Fund managers, in turn, have often relied more on marketing, star managers, or gut feel than on a process they can argue and defend. Many active funds end up “benchmark hugging”, charging active-management fees for portfolios that are too similar to the indices that an index or ETF fund will mirror.
Active managers have therefore been forced to cut fees, cut costs, or combine.
Paulin says the growing importance of data analytics should benefit those managers that can invest in tech and data resources – and who also develop a successful, evidence-based process they can show clients.
The flip side is that mediocre performance is going to stand out too.
“You have to show that your decisions are made rationally, and that they are working,” Paulin said.
Double down on investment process
Pressure to perform is old hat, even if data analytics make it easier to measure. But data is also transforming what asset owners are looking at when they evaluate managers.
“This will evolve to the point that asset owners will want to rank managers by skill, by ESG factors, by cybersecurity,” Paulin said. “That’s where the industry is heading, and this trend will accelerate over the next three-to-five years.”

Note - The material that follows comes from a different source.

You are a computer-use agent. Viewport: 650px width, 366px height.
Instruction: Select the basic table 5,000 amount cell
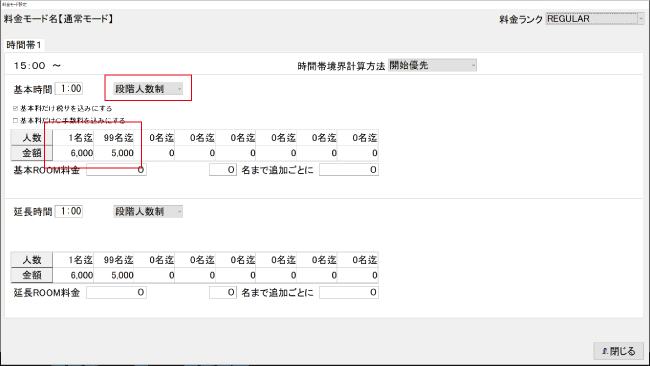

Those firms that can codify their investment process can then make it scalable – and easier to pitch. They can use data to shift from relying on post-mortems on trades to better plan for portfolio transitions.
This requires sticking to an investment process and ignoring the short-term temptations of style drift. It also means, however, that investors can be more confident about building focused portfolios built around conviction, instead of hovering around a benchmark.
You have to show that your decisions are made rationallyGary Paulin, Northern Trust
“High-conviction ideas usually perform, but the alpha gets eroded by the rest of the stocks in a portfolio that are there to justify a manager’s fee,” Paulin said. “Hedge fund managers win mandates by giving asset owners their top five ideas – but at the end of the year, their fund underperforms. Data science can help solve some of these issues by making asset managers more aware of process, and better at matching their conviction to position sizing.”
He says the ESG space is ripe for data science, given its inherently diverse, qualitative nature. Data science will help managers develop ESG rules, and keep their portfolios on track. This will also ease reporting to clients and to regulators.
Ultimately data can be used to help active fund managers grapple with an age-old danger: letting emotions get in the way of investing. Paulin says that those asset management firms that succeed in incorporating data science into their investment processes will stand the best chance of defending their fees against the relentless competition from low-cost passive players.